Les nouveaux projets d’extraction de pétrole et de gaz mettent en moyenne plus de quinze ans entre la découverte d’un gisement et le démarrage de la production, soit trois fois plus qu’au pic de l’industrie, selon un communiqué publié mardi par Global Energy Monitor (GEM).
D’après cette analyse fondée sur les données du Global Oil and Gas Extraction Tracker (GOGET), les projets ayant commencé à produire en 2025 ont nécessité en moyenne 15,1 ans de développement, contre seulement 4,9 ans entre 1960 et 1980, période considérée comme la plus prolifique en découvertes conventionnelles.
Les délais les plus longs ont été observés entre 2010 et 2020, avec près de seize ans en moyenne pour atteindre la phase de production. En 2019, ce délai a culminé à 20,7 ans, en raison notamment de retards enregistrés sur plusieurs projets russes.
Selon le rapport, cet allongement s’explique par l’épuisement des gisements facilement accessibles et par un basculement vers des réservoirs plus profonds, à haute pression et techniquement plus complexes.
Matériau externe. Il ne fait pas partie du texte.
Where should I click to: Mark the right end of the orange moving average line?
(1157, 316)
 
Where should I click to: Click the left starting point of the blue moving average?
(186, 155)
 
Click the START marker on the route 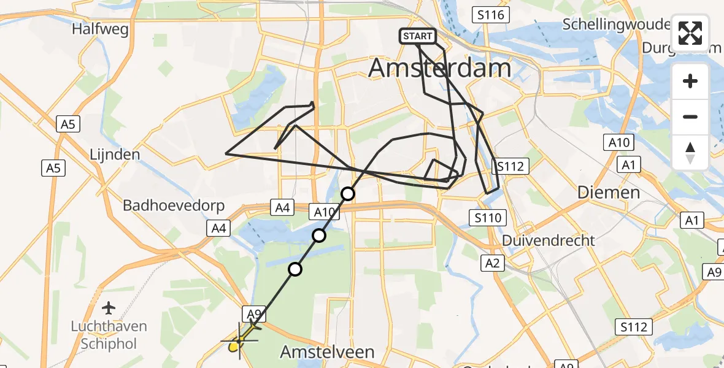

Les développements offshore nécessitent en moyenne trois années supplémentaires par rapport aux projets terrestres.
Cette tendance rejoint les constats de l’Agence internationale de l’énergie (AIE), qui souligne également l’allongement des cycles de développement à mesure que les réservoirs les plus accessibles se raréfient.
GEM estime que ces délais prolongés accroissent l’exposition des entreprises aux dépassements de coûts, aux changements réglementaires et aux fluctuations de la demande, dans un contexte d’incertitude croissante sur l’avenir des hydrocarbures.
Dans le scénario « zéro émission nette » de l’AIE, les investissements en amont dans le pétrole et le gaz diminuent fortement au fil du temps, ce qui pourrait transformer l’environnement politique et économique des projets actuellement en phase de développement.
« Des cycles de développement de quinze ans signifient que les entreprises font des paris à long terme sur un avenir très incertain. À l’heure où les grandes entreprises du secteur du carbone sont confrontées à des marges plus serrées et à la chute des prix du pétrole, la poursuite de projets coûteux et inutiles semble vouée à l’échec », a déclaré Scott Zimmerman, chef de projet du GOGET et coauteur du rapport, cité dans le communiqué.
Il estime que les dépenses devraient être réorientées vers la réduction de la demande et les énergies renouvelables, jugées plus à même d’assurer une véritable sécurité énergétique.